They practise generally the virtue of charity, in a somewhat
indiscriminate manner, from the love of patronage, from pride, habit,
and weakness, because they are ashamed to refuse. They are by no means
badly disposed, they are good--I stop at this word, lest I should go
too far.
They are not wanting in sense or intelligence. Prince Massimo is
quoted for his good sense, and the two Caetani for their puns.
Santa-Croce, though a little cracked, is no ordinary man. But what a
wretched education the Government gives them! When they are not the
children, they are the pupils of priests, whose system principally
consists in teaching them nothing.

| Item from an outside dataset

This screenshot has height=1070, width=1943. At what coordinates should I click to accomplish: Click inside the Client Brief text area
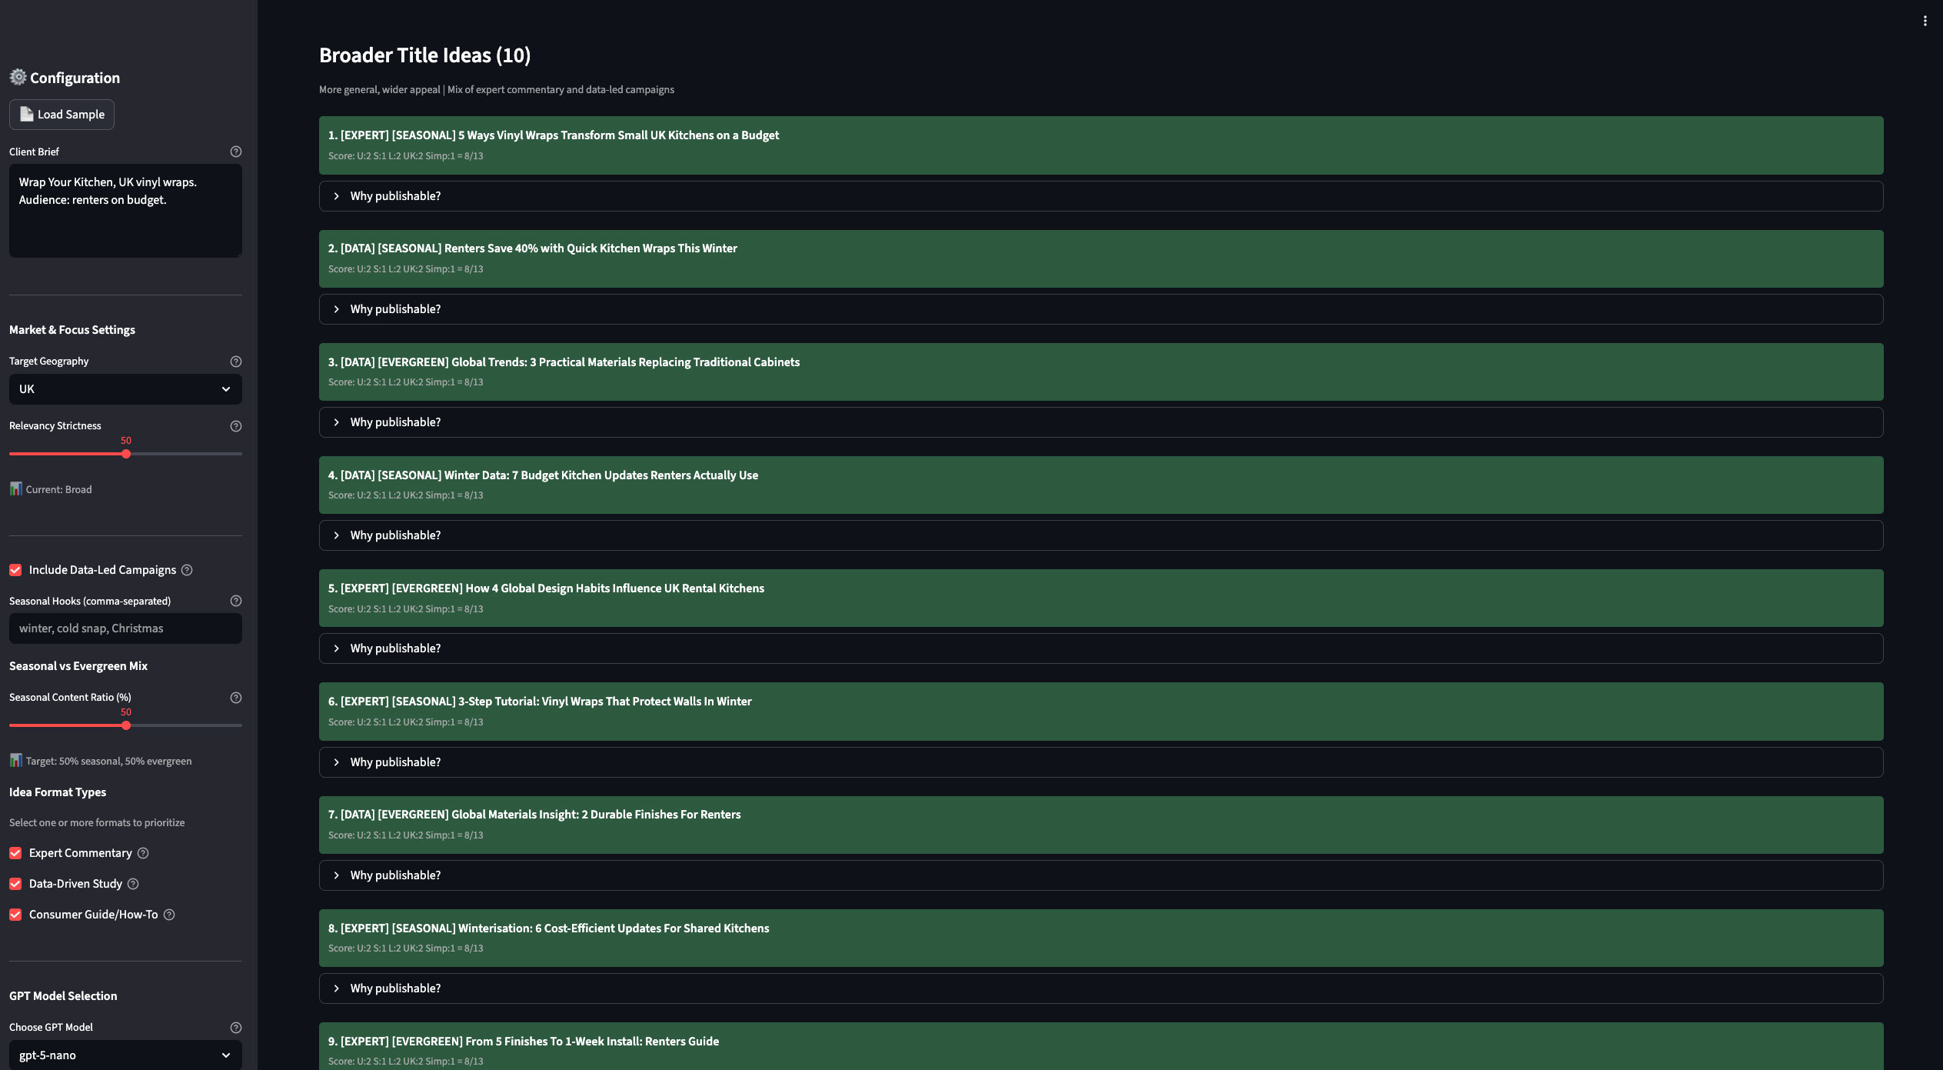click(125, 210)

Get hold of a student of St.
Sulpice, wash him tolerably clean, have him dressed by Alfred or
Poole, and bejewelled by Castellani or Hunt and Roskel, let him learn
to thrum a guitar, and sit upon a horse, and you'll have a Roman
prince as good as the best of them.
You probably think it natural that people brought up at Rome, in the
midst of the finest works of art in the world, should take a little
interest in art, and know something about it. Pray be undeceived. This
man has never entered the Vatican except to pay visits; that one knows
nothing of his own gallery, but through the report of his
house-steward. Another had never visited the Catacombs till he became
Pope. They profess an elegant ignorance, which they think in good
taste, and which will always be fashionable in a Catholic country.